Opinión

Tres eventos históricos y una película emblemática

Por Marlon Soto

La creación de la Dirección Nacional de Cine (DINAC), en el 2004, la adhesión definitiva de nuestro país al Programa Ibermedia, en el 2007,  y la aprobación de la Ley de Cine, en julio del 2010, son los tres eventos históricos recientes que marcan el cine nacional.  En gran medida, le debemos estos logros al Ministerio de Cultura. Está demás decir que sin la participación directa de este tipo de instituciones, como gestoras de políticas culturales, ningún país de Iberoamérica ha podido encaminar exitosamente sus cinematografías. La propia ley, en su Artículo 10, numeral 1, insta a la DGCINE, órgano que sustituye a la DINAC a raíz de su aprobación, a apoyar al Ministerio de Cultura en la definición de la política pública en el ámbito cinematográfico y audiovisual.

Esa política sistemática todavía no existe en la República Dominicana. La mera aprobación de una ley no es suficiente para el desarrollo sostenible de una industria de cine. El marco legal  actual prevé la creación de otros mecanismos dirigidos  a transformar todo el sector a nivel nacional que no se han implementado. Y es que es bien sabido que la realización indiscriminada de películas a través de incentivos fiscales no es suficiente para levantar una cinematografía. De hecho, a la larga, esto puede resultar perjudicial si los que realizan esas obras, y los que las reciben,  no tienen las herramientas técnicas e intelectuales necesarias para crearlas de manera eficaz, los primeros, ni para apreciarlas, los segundos. Hay que  tener presente que las descripciones de leyes exitosas de cine en Iberoamérica están precedidas por igual cantidad de historias que cuentan los intentos fallidos para implementar en el pasado leyes ya aprobadas. Estos fracasos, frutos de la mala fe y de  visiones equivocadas, debemos estudiarlos minuciosamente. De esta manera evitaremos que el Estado, un buen día, nos dé una sorpresa y amanezcamos sin ley.  Así de frágiles son estos mecanismos.

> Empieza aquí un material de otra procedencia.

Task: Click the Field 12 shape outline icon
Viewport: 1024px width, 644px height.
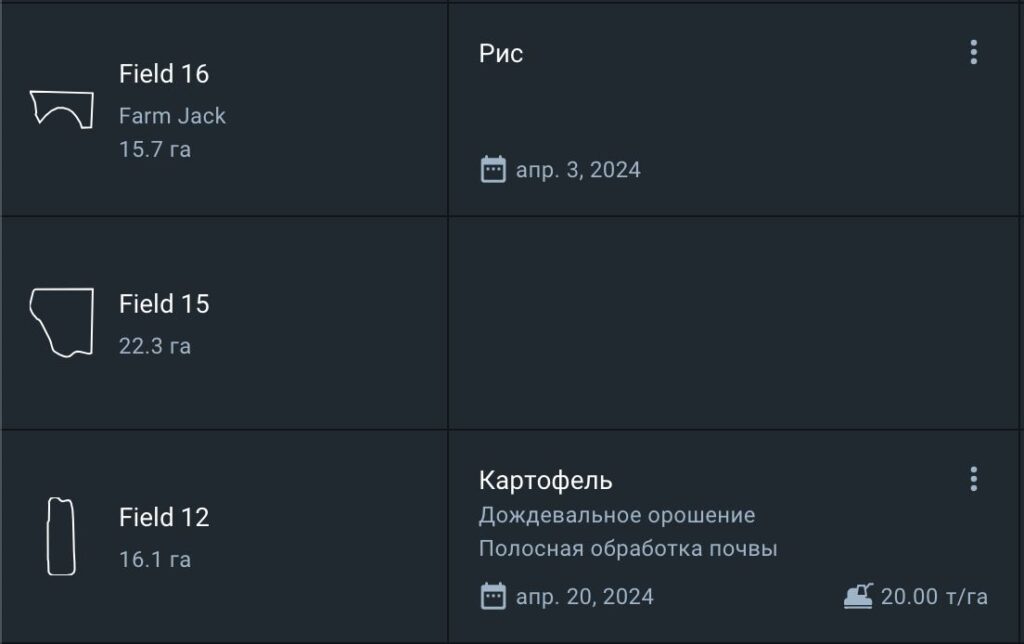Action: point(60,536)
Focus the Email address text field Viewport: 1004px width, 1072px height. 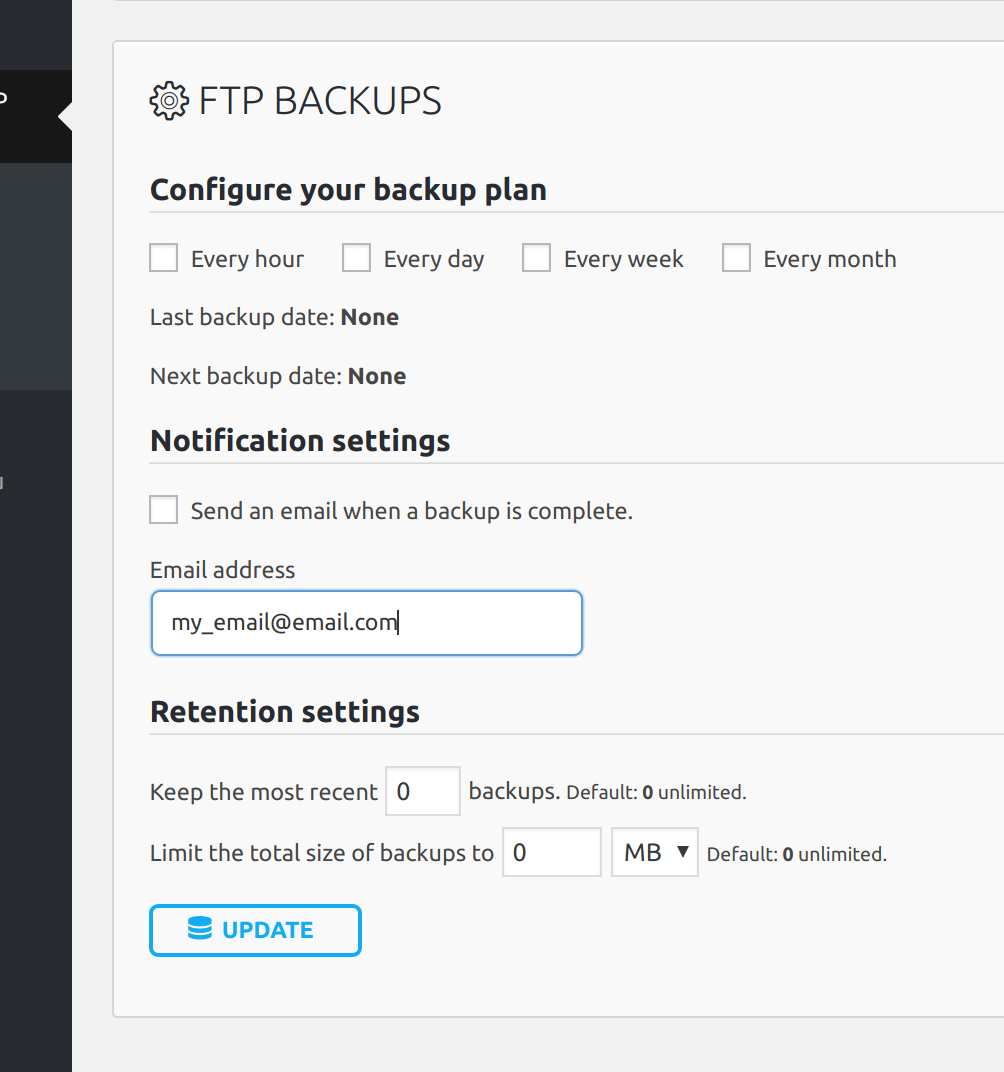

Ibermedia, por el contrario,  constituye un paradigma de lo que debe  ser la implementación exitosa de políticas cinematográficas.  Su logo en una producción  es un indicio de que el realizador ha alcanzado los estándares internacionales para desarrollar proyectos, buscar financiamiento y usar la cooperación como pieza clave de la realización de una película, elevando de esta manera sus valores de producción.  Así en sólo cuatro años, las únicas tres películas que se han logrado producir a través del Programa Ibermedia son, temática y técnicamente, de lo mejor que se ha podido aportar a nuestra actual cinematografía. En efecto, Jean Gentil (2010), La hija natural (2011) y La lucha de Ana (2012), se separan de manera distintiva del resto de nuestra producción actual. Sólo Un pasaje de ida (1988) y Nueval Yol (1995),  piezas fundacionales del canon cinematográfico nacional, han logrado un impacto parecido.

Por otro lado, la eficacia de sus procedimientos, la forma de selección de las películas y la pulcra asignación de recursos, tanto para proyectos como para gastos operativos,  fueron tomados por los que trabajamos en la redacción final de la ley y adecuados al único fondo que ésta crea, el Fondo de Promoción Cinematográfica (FONPROCINE), con el fin de optimizar la transparencia de su administración y su funcionamiento.  El FONPROCINE es la entidad que está llamada, a través de sus funciones, a transformar nuestra cinematografía.

Pero nuestro FONPROCINE, por varias razones,  todavía no ha alcanzado el potencial para el que está destinado. Por ejemplo, sólo se convocan 3 de las 8 modalidades que está obligado a apoyar. Debido a esto y en ausencia de una verdadera política cinematográfica nacional, sólo el contacto con productores y técnicos de industrias más avanzadas nos pueden aportar el conocimiento necesario para lograr mejores producciones. Las oportunidades que en este sentido nos ha brindado Ibermedia, en cuanto a transferencia de tecnologías y conocimientos, son  indispensables para seguir adelante.

Prueba de lo precedente es la citada Jean Gentil (2010), que con más de diez premios internacionales obtenidos, ocupa un sitial emblemático. Siendo la primera coproducción oficial a través de Ibermedia, esta cinta marca, por contenido y ejecución técnica, un nuevo rumbo en la joven industria dominicana: el de las colaboraciones internacionales que permiten la búsqueda de nuevas temáticas y la implementación de modos  de representación nunca antes explorados en nuestra cinematografía.  Su realización es el evento que marca el antes y el después de la explosión de los últimos 10 años.